(Beginning of EXCERPTED TEXT)

Left or Right?

Location: Bordeaux Wine Region of France

Introduction:

The wine regions and vineyards of Bordeaux seemed to go on forever. Given that some of the wines of Bordeaux are the most expensive in the world, we were concerned that we might encounter an elitist attitude. We found just the opposite. The people we engaged with were warm, friendly and extremely helpful. The spring weather was ever-changing with moody skies but the air was always refreshingly clean and clear. Bordeaux’s wine regions are divided by the massive Gironde River with the western side referred to as the “Left Bank” dominated by Cabernet Sauvignon blends and the “Right Bank” dominated by Merlot blends. We spent time touring both sides and found plenty of wines to enjoy throughout. We’d be hard pressed to pick a favorite side but there was no doubt about the best bottle of wine that we shared. Upon tasting it and expressing our delight, the wine merchant referred to it as “La Bombe” due to its 15 degrees of alcohol, which is atypical of the region. It was decadent for sure and we enjoyed every drop of it. We envision ourselves enjoying wines from both banks with some age on them for years to come.

Sights Visited:

We wasted no time immersing ourselves into the fine wine of Bordeaux. As soon as we landed, we headed off to Chateau Mouton-Rothschild in Pauillac for a tour and tasting. This is one of Bordeaux’s most famous wineries dating back to the mid-1800’s. Wine aficionados will know it as a “First-Growth”. It’s located on the “Left Bank” of the Gironde River in the Medoc sub-region of Bordeaux. The new winery that we visited was just completed last June. We also toured the museum of fine art related to wine and their artistic wine-labels. We finished up with a tasting of their 2012 vintage from the barrel and we really enjoyed it. We’ve previously shared a bottle of their 1997 vintage back home. However, their wines are now among the most expensive in the world and well beyond the price that we’d be willing to pay for a bottle of wine as the cost has quadrupled from what we previously paid.

(End of EXCERPTED TEXT)
(Beginning of GIVEN DATA)

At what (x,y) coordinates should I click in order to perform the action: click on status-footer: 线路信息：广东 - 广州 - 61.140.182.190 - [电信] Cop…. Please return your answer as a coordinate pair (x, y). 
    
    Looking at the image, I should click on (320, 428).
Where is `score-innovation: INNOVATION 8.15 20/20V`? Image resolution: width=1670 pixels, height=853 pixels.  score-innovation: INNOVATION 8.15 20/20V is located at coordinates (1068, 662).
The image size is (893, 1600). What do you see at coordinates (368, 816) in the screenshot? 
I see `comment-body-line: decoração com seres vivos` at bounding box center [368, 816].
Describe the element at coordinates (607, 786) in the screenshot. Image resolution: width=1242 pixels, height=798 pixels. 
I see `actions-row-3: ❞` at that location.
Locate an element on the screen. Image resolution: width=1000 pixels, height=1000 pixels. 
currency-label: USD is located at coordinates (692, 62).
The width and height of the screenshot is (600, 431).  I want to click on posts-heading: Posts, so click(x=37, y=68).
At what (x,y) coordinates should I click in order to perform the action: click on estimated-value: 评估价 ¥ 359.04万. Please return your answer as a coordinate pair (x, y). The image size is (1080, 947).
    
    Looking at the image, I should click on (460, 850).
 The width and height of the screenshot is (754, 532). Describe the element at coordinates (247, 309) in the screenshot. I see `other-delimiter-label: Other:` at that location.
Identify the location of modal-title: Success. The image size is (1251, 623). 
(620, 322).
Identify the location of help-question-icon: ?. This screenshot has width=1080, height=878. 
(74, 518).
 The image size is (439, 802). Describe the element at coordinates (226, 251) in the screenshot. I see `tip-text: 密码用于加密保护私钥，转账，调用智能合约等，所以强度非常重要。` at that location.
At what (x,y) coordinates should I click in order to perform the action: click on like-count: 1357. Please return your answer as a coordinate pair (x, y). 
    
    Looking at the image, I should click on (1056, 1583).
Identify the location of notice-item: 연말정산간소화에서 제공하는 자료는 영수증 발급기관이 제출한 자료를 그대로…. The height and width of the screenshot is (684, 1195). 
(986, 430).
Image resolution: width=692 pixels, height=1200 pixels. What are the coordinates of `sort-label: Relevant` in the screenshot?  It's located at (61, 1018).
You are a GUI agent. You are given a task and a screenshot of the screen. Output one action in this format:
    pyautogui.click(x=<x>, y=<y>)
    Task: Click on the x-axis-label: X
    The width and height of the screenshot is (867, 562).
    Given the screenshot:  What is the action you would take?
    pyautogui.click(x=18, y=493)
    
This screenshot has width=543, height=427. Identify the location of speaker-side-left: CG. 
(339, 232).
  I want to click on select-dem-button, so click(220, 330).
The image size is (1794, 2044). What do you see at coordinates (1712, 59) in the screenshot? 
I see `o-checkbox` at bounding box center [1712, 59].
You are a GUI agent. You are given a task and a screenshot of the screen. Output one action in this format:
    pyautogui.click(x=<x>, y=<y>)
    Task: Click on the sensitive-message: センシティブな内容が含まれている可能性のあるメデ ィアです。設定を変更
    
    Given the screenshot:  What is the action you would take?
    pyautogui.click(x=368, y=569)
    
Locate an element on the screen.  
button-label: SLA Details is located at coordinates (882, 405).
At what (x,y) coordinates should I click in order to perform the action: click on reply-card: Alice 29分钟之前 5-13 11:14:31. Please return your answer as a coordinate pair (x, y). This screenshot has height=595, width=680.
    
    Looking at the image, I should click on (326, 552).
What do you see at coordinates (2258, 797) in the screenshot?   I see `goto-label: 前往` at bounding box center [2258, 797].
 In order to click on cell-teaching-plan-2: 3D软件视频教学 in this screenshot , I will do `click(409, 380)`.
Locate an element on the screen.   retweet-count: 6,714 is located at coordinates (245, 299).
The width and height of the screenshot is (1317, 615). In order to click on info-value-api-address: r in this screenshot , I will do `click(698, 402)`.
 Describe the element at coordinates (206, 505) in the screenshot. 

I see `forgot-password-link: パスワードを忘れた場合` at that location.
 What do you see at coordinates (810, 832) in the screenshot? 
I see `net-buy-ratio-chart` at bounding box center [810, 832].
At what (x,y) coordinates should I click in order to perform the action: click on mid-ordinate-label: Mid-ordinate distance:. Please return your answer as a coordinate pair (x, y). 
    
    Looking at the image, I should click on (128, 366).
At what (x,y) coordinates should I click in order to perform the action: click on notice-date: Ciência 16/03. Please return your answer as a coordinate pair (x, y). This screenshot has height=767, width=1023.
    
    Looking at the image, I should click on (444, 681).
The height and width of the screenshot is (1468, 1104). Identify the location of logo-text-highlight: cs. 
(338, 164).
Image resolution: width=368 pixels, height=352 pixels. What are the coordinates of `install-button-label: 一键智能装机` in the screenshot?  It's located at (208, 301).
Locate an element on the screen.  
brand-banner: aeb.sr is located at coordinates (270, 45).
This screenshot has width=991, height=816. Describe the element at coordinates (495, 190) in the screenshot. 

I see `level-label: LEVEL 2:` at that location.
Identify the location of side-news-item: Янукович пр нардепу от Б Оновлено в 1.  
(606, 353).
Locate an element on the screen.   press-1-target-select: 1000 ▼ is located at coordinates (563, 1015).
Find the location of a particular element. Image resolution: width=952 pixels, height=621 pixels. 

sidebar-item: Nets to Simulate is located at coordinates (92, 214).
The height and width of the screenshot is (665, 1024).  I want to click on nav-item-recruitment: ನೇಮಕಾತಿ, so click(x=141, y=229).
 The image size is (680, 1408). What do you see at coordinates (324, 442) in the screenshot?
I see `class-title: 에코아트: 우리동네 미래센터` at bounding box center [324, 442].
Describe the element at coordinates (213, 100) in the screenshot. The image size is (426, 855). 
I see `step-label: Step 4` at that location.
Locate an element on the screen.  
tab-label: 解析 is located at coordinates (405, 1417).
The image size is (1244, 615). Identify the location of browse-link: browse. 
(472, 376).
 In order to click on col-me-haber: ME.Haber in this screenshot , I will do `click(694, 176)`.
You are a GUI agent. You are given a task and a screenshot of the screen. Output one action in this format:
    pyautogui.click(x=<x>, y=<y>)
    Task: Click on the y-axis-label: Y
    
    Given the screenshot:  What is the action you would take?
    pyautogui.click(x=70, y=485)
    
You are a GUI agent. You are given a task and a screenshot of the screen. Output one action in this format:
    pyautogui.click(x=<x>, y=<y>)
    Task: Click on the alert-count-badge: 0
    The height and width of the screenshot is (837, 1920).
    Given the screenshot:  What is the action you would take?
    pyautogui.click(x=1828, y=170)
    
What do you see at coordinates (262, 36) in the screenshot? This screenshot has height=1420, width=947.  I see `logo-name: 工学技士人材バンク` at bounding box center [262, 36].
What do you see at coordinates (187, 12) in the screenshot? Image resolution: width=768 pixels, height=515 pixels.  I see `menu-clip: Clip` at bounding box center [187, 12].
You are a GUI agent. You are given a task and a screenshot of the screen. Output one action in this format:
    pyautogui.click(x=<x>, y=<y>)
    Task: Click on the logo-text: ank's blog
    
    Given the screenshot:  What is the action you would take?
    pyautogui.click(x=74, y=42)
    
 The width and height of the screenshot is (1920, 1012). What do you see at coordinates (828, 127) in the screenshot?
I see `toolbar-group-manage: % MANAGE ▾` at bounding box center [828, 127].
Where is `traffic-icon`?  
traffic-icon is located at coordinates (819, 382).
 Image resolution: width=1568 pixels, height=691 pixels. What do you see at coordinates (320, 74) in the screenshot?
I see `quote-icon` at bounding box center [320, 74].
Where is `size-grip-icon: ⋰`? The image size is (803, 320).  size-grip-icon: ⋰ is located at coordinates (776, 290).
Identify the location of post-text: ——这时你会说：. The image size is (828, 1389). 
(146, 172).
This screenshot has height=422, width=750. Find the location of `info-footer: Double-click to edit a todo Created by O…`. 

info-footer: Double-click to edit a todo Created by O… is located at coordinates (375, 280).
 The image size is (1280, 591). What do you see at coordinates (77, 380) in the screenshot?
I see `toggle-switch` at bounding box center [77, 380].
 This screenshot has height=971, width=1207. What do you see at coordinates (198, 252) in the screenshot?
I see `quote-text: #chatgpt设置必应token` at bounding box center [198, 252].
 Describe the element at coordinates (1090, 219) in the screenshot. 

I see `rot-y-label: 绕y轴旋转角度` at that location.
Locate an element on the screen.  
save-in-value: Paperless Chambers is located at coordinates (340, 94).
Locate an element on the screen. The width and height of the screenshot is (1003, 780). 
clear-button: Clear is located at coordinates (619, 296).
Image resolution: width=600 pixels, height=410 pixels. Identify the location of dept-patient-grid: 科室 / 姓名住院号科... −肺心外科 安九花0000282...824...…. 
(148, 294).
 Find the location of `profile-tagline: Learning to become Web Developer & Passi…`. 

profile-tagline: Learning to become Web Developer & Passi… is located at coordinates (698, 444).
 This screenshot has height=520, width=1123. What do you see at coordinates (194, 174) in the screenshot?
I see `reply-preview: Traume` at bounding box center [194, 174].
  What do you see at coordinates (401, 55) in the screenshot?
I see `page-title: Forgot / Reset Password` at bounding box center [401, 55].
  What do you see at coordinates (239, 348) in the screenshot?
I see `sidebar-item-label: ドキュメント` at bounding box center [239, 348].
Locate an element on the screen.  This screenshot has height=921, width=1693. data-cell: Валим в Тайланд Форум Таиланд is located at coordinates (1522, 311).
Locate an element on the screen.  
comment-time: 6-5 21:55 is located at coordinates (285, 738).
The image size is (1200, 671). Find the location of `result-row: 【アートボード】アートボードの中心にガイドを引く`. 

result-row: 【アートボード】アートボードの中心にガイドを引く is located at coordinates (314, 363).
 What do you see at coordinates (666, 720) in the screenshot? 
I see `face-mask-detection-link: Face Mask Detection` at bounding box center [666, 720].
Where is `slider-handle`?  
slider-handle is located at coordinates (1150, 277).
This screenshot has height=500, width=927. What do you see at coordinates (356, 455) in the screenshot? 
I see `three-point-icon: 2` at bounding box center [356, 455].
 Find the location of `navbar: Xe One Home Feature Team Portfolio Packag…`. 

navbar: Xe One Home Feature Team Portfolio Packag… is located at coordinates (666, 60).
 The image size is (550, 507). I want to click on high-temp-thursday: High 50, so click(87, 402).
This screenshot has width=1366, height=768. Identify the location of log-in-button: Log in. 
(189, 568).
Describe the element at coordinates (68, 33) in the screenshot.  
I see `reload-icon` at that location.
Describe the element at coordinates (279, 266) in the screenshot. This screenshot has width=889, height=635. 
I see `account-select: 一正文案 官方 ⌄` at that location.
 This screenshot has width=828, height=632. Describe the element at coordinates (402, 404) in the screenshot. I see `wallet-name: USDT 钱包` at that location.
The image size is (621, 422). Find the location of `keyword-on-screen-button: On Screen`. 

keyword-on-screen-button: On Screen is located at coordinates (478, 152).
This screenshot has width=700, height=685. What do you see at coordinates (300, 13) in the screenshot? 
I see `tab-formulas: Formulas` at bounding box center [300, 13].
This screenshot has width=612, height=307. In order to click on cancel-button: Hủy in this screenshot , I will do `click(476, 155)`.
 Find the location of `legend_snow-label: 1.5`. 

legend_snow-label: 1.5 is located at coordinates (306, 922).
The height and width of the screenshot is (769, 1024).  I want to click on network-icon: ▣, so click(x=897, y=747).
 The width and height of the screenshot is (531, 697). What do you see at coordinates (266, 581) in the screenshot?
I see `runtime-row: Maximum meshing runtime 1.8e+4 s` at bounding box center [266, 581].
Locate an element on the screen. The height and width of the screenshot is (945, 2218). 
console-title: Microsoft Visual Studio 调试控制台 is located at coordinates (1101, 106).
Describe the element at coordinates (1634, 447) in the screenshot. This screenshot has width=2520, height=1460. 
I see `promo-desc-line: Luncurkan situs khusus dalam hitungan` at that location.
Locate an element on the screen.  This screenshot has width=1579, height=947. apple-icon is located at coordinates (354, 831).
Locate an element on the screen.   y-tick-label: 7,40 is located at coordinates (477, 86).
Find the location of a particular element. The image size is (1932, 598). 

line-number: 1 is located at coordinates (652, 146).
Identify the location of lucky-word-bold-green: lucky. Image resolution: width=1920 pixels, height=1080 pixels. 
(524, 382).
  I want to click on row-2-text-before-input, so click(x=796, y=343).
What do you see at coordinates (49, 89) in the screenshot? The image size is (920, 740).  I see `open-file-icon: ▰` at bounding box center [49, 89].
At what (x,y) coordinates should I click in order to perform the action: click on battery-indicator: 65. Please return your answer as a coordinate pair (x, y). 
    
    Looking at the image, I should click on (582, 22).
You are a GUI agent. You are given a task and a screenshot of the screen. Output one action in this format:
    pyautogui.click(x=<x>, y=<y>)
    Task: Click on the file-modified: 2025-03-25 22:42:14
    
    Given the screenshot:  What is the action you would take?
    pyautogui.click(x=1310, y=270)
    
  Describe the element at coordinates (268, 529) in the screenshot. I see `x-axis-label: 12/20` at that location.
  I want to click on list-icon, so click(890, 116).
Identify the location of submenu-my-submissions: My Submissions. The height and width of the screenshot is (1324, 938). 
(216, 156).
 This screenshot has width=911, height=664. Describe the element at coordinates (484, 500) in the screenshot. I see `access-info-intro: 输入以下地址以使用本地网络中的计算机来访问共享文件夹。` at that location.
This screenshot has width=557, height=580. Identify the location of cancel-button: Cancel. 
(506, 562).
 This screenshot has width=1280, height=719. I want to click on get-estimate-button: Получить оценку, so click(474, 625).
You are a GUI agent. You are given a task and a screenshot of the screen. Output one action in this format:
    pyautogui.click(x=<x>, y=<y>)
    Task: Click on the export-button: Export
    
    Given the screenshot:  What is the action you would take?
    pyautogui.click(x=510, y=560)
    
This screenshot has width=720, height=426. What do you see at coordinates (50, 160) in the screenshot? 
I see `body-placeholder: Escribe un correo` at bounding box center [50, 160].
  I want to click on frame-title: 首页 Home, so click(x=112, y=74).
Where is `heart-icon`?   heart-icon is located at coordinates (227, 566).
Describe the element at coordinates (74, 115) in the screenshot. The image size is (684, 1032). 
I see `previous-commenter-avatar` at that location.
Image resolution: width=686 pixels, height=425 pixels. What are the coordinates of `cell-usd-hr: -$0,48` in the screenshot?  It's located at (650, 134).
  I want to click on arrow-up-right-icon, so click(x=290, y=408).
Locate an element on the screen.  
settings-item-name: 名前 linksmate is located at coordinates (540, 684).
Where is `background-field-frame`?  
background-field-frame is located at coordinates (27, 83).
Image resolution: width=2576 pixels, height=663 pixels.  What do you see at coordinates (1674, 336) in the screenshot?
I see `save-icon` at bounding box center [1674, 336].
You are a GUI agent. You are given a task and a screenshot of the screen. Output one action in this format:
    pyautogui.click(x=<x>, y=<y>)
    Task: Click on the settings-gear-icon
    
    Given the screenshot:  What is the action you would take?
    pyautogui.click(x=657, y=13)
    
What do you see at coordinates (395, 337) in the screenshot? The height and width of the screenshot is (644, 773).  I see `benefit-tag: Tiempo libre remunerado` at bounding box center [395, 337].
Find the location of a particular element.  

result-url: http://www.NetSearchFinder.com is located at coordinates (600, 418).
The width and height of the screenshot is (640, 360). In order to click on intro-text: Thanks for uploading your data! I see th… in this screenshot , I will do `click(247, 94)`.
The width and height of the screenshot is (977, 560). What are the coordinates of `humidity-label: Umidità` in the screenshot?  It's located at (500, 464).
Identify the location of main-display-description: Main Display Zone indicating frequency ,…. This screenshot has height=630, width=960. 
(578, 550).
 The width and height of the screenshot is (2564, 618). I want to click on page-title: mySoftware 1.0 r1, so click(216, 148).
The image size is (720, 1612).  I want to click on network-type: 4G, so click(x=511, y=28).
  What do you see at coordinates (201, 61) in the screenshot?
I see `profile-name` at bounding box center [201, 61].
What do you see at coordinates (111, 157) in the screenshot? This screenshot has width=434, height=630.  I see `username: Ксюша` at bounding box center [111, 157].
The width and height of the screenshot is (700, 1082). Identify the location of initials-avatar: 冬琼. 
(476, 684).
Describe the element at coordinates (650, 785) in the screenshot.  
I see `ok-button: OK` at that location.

(End of GIVEN DATA)

— PROMPT 1 —
According to the Bordeaux wine text, why did the wine merchant call the best bottle "La Bombe"?
— PROMPT 2 —
Continue the Bordeaux wine text from where it stops.

— TASK RESULT 1 —
Because of its 15 degrees of alcohol, which is atypical of the region.

— TASK RESULT 2 —
We paid a visit to Chateau Lynch-Bages, another famous winery in Bordeaux’s “Left Bank” Medoc region.  Wine aficionados will know it as a “Fifth-Growth”. This is the producer that is partnered with Quinta Do Crasto under the label of “Roquette & Cazes” that we visited and profiled in our post on Portugal’s Duoro River Vallley. They have retained their original winery dating back to the 1800’s as a wine museum and it was fascinating to see how efficiently it was designed. We concluded our visit with a tasting of their 2007 vintage and it was delicious. As good as it was, the price is also more than what we’re currently willing to pay for a bottle of wine.
Saint-Emilion is a charming Unesco World Heritage site located on Bordeaux’s right bank. Above ground, it’s a charming hilltop town with more wine shops than anywhere we’ve ever been. Below ground, it’s a fascinating labyrinth of limestone quarry tunnels. The local wines are blends dominated by Merlot with their own controversial classification system. We toured Chateau Villemaurine winery and sampled wines there and in the shops. We took advantage of these samples to determine what wines we liked best before making any purchases.
While in the region, we made an excursion to the town of Cognac that is famous for its Brandy. We toured the facilities of Hennessy, which is the world’s largest producer. We learned about the exclusive region where the white grapes are grown and then fermented and distilled. We were amazed that they still have barrels of the spirits dating back into the 1800’s. We finished up with a tasting. Smooth is the best word to describe it. We also had an opportunity to try it mixed with ginger ale and they paired well together.

Accommodations:

We stayed 2 nights at Le Moulin B&B in Saint-Yzans de Medoc. It was quite a special place. Our hosts were Jean Claude and Michele. Jean Claude is an accomplished chef and we made arrangements to dine in one evening and savored one of the best meals of our trip. We were served 5 courses and 3 wines while dining with a lovely family of 3 from near Paris. We had some fun sharing our blog after dinner. The meal was so good that we arranged for an encore and had an equally delicious meal the next night. We were also served a fine breakfast each morning. The wifi was good but access was limited to the dining area. The B&B is located amidst the vineyards out in the country with a lovely garden, heated pool and very comfortable accommodations. The area had a pleasing rural farming feel to it that we thoroughly enjoyed.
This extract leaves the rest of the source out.